Explain the difference between multiple regression and multivariate regression, with minimal use of symbols/math
Very quickly, I would say: 'multiple' applies to the number of predictors that enter the model (or equivalently the design matrix) with a single outcome (Y response), while 'multivariate' refers to a matrix of response vectors. Cannot remember the author who starts its introductory section on multivariate modeling with that consideration, but I think it is Brian Everitt in his textbook An R and S-Plus Companion to Multivariate Analysis. For a thorough discussion about this, I would suggest to look at his latest book, Multivariable Modeling and Multivariate Analysis for the Behavioral Sciences.
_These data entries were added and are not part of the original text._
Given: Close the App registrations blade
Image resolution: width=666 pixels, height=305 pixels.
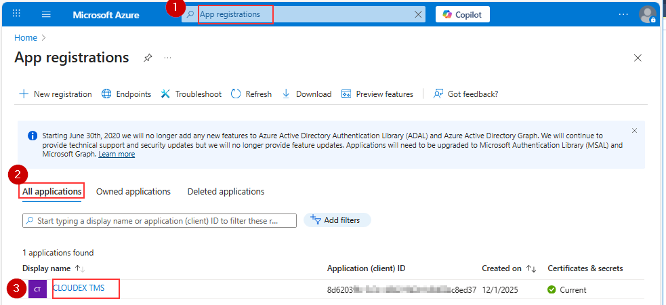Looking at the screenshot, I should tap(638, 58).
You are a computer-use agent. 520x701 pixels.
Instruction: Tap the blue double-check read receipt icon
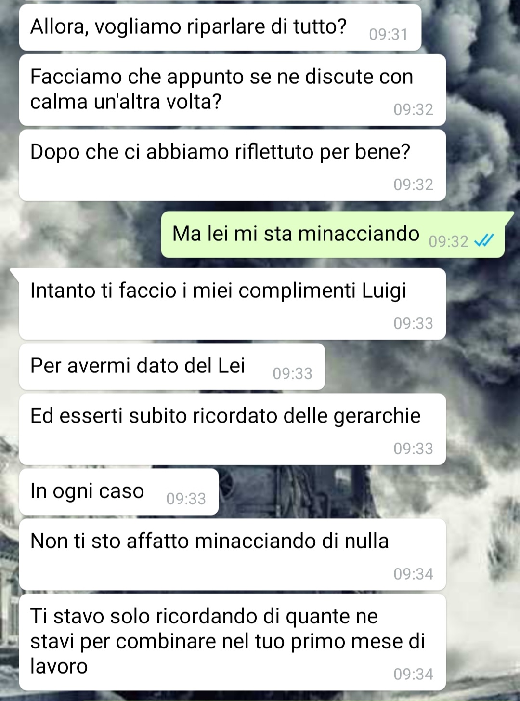pos(484,240)
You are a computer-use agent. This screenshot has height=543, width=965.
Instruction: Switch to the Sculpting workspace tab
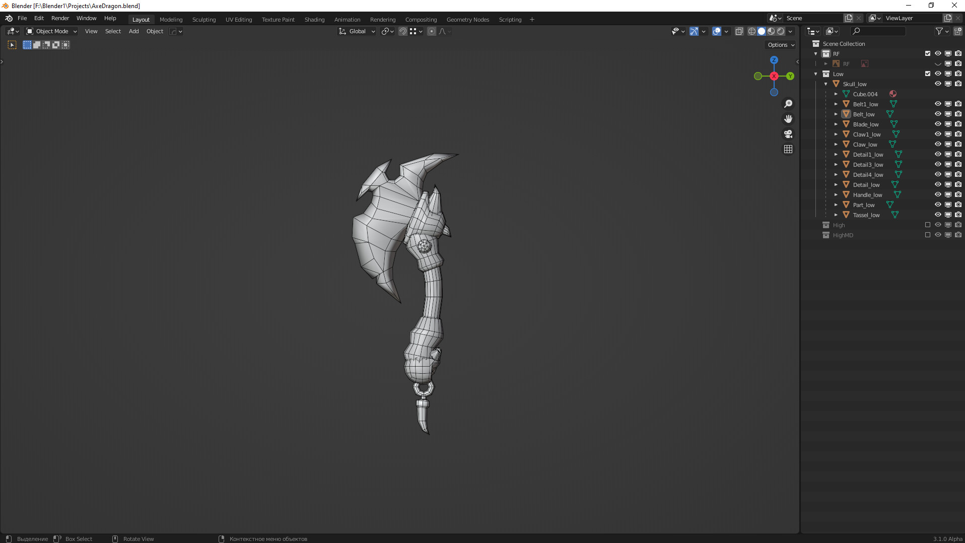[203, 20]
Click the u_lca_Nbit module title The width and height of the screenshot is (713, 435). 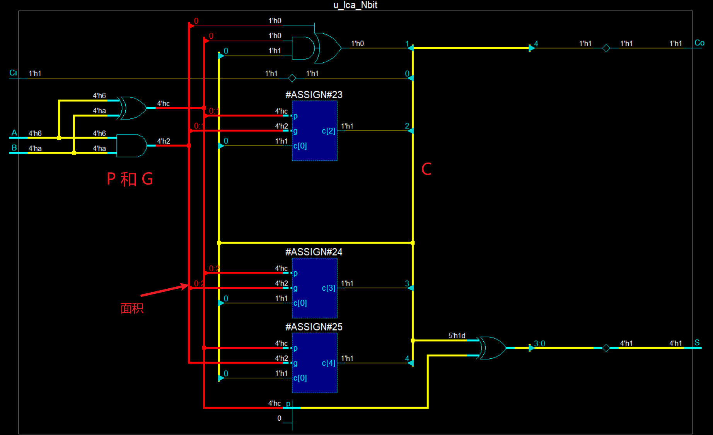355,5
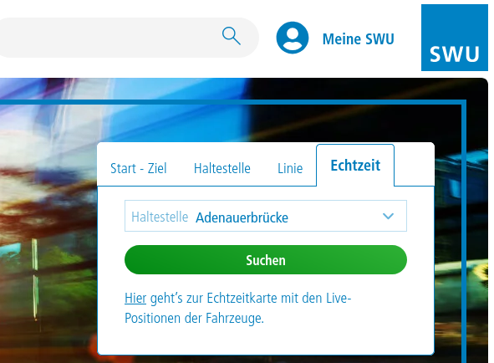Image resolution: width=494 pixels, height=363 pixels.
Task: Click the blurred motion hero photo
Action: click(x=48, y=221)
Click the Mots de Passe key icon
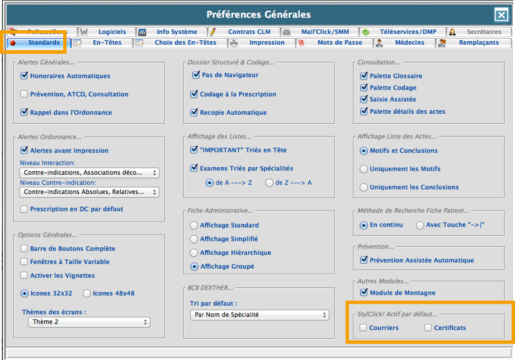515x360 pixels. (x=301, y=43)
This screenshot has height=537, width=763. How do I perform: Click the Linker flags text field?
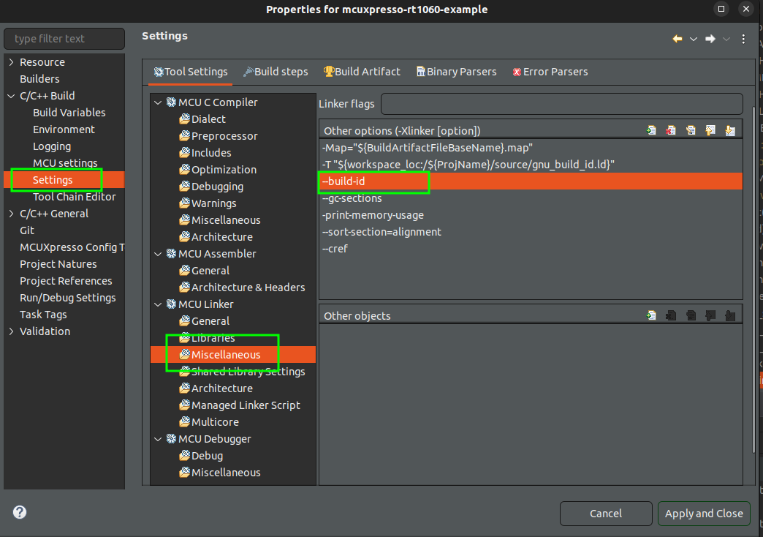(x=561, y=104)
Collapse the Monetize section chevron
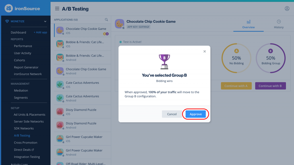The width and height of the screenshot is (294, 165). point(45,21)
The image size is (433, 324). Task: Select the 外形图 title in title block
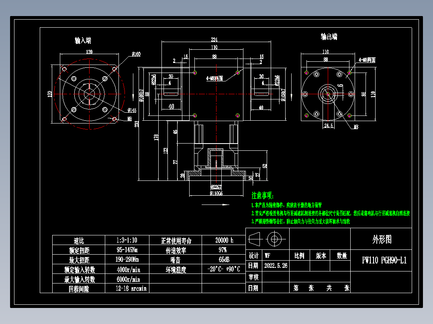[382, 240]
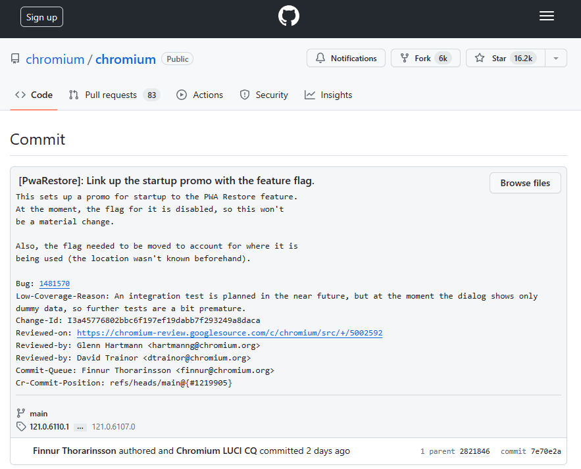Open the chromium-review googlesource link
The height and width of the screenshot is (469, 581).
[230, 333]
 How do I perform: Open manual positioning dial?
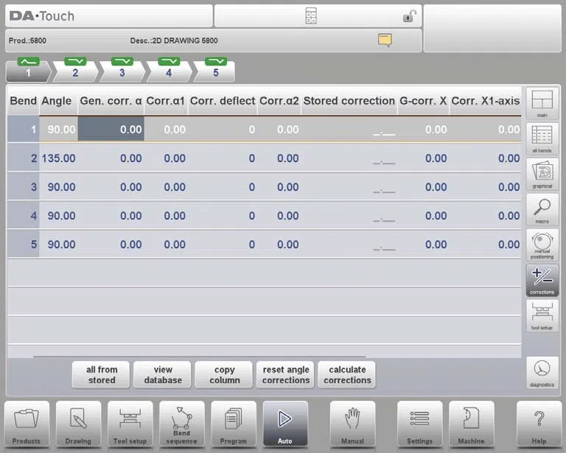coord(542,245)
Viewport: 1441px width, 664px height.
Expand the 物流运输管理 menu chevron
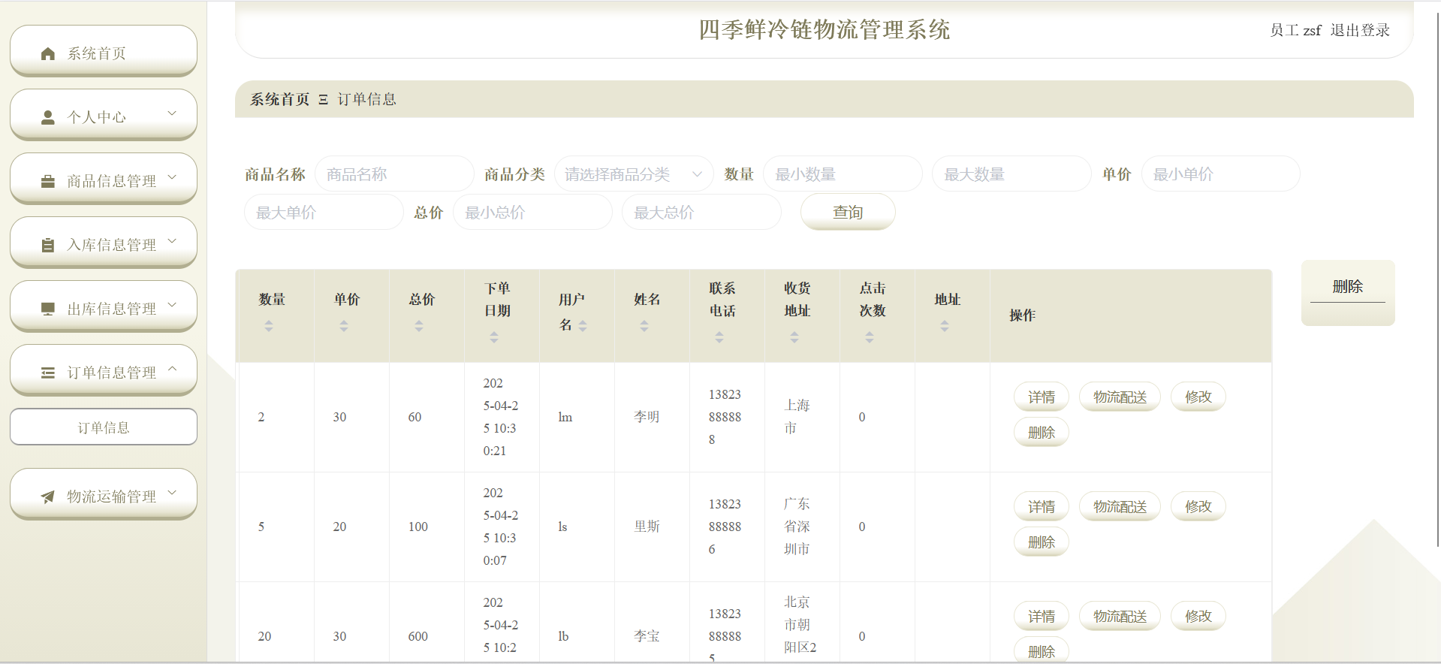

For 'variate', I would say this is a common way to refer to any random variable that follows a known or hypothesized distribution, e.g. we speak of gaussian variates $X_i$ as a series of observations drawn from a normal distribution (with parameters $\mu$ and $\sigma^2$). In probabilistic terms, we said that these are some random realizations of X, with mathematical expectation $\mu$, and about 95% of them are expected to lie on the range $[\mu-2\sigma;\mu+2\sigma]$ .
Even https://www.coursera.org/learn/machine-learning/home/week/2 uses the term multivariate regression instead of multiple regression…
I think the same confusion arises with people using the term GLM for General Linear Model (e.g., in neuroimaging studies) vs. Generalised Linear Model. I have seen many instances of "multivariate logistic regression" where there's only one outcome, and I don't think this matters so much as long as the term is clearly defined by the author.